> GIVEN RECORDS
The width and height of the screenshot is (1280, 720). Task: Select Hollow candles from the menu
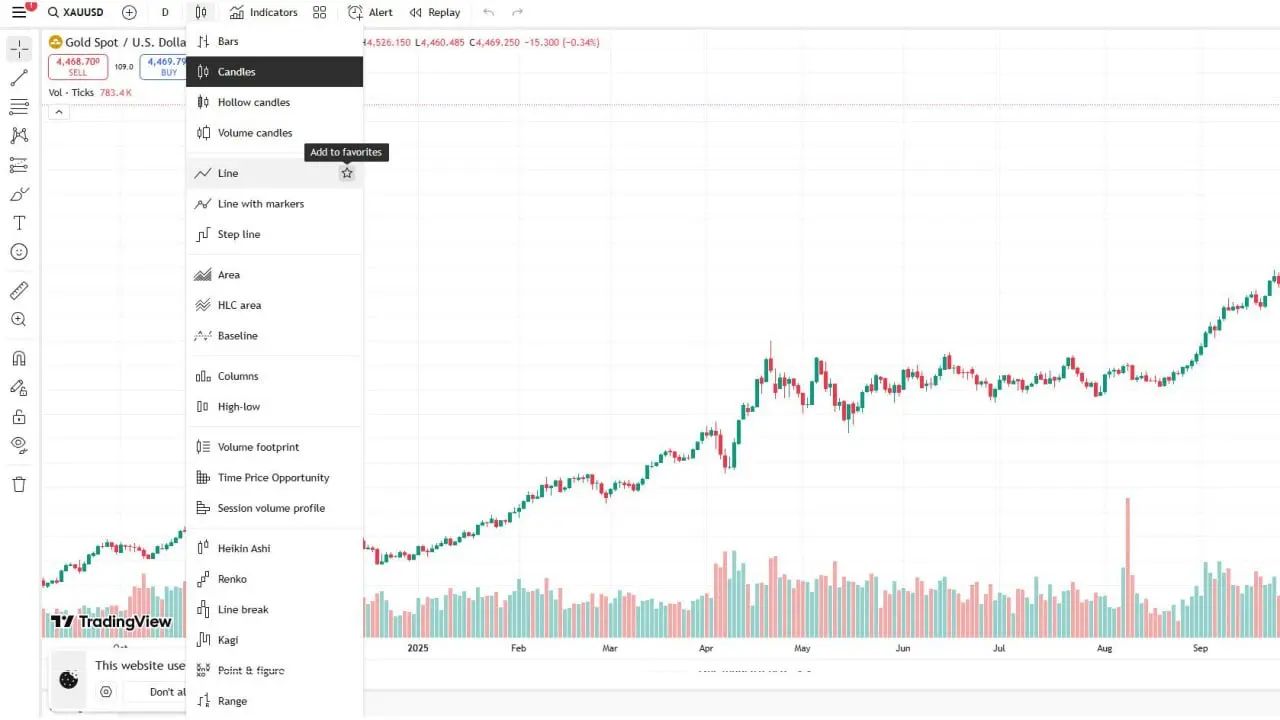tap(254, 102)
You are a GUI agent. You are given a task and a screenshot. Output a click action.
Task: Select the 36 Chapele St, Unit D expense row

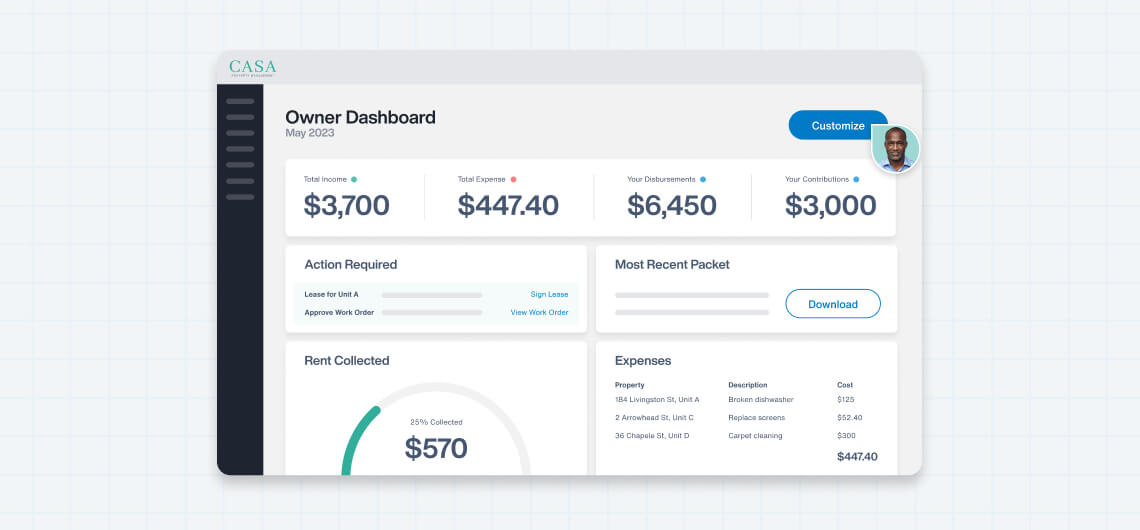coord(652,436)

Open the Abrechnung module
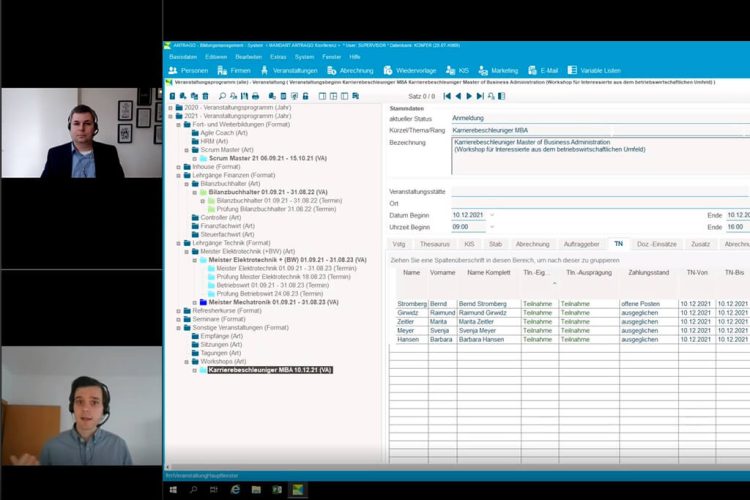click(350, 70)
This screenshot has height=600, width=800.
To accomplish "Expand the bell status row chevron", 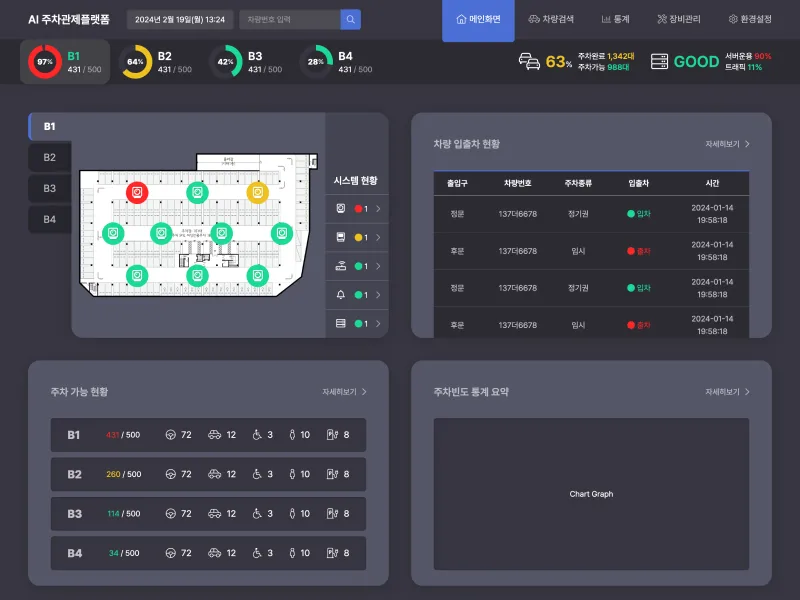I will coord(378,294).
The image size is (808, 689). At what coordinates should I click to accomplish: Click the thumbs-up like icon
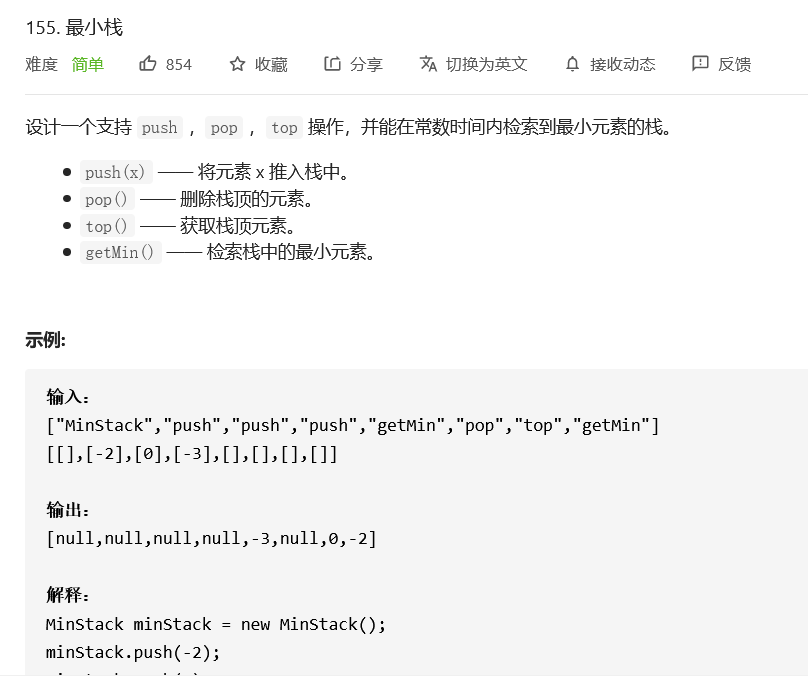click(148, 64)
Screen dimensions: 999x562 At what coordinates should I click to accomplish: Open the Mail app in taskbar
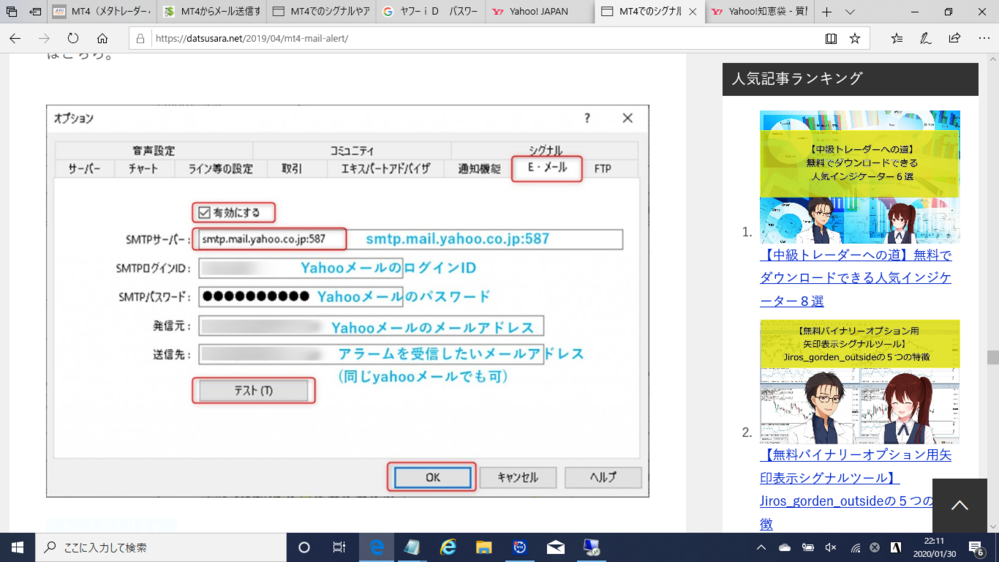point(555,547)
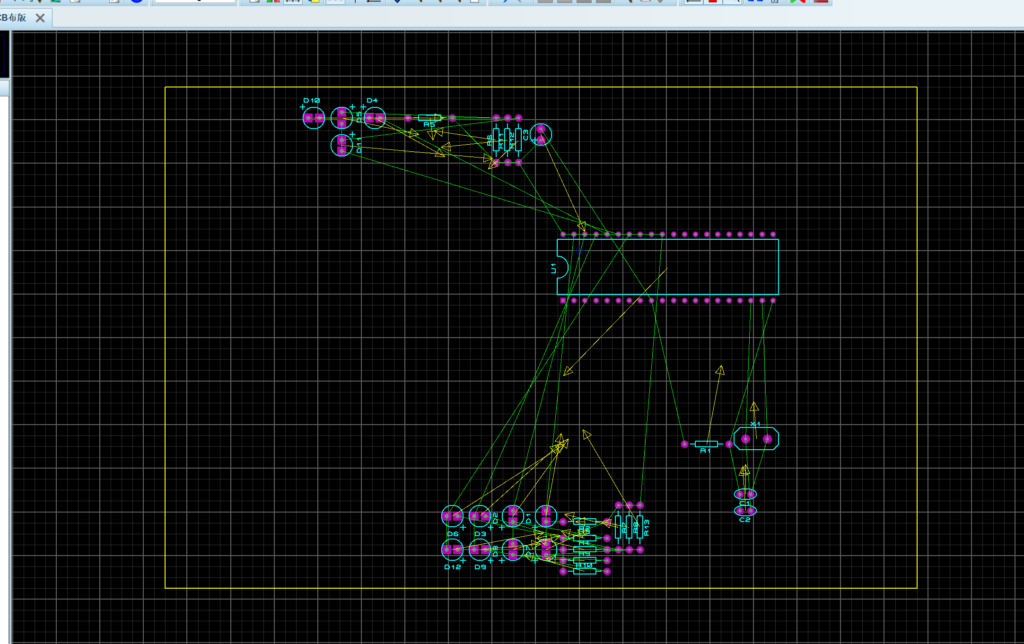
Task: Click the R1 resistor footprint
Action: coord(705,443)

> EXERCISE DIRECTIONS
Render the listing from the line containing "The image size" through the line containing "click(148, 64)", both included, as a Markdown table with the columns Row and Text. Give one row per line, skip blank lines, and omit the pictures.

> SOLUTION FOR THIS PROBLEM
| Row | Text |
|---|---|
| 1 | The image size is (808, 689). At what coordinates should I click to accomplish: Click the thumbs-up like icon |
| 2 | click(148, 64) |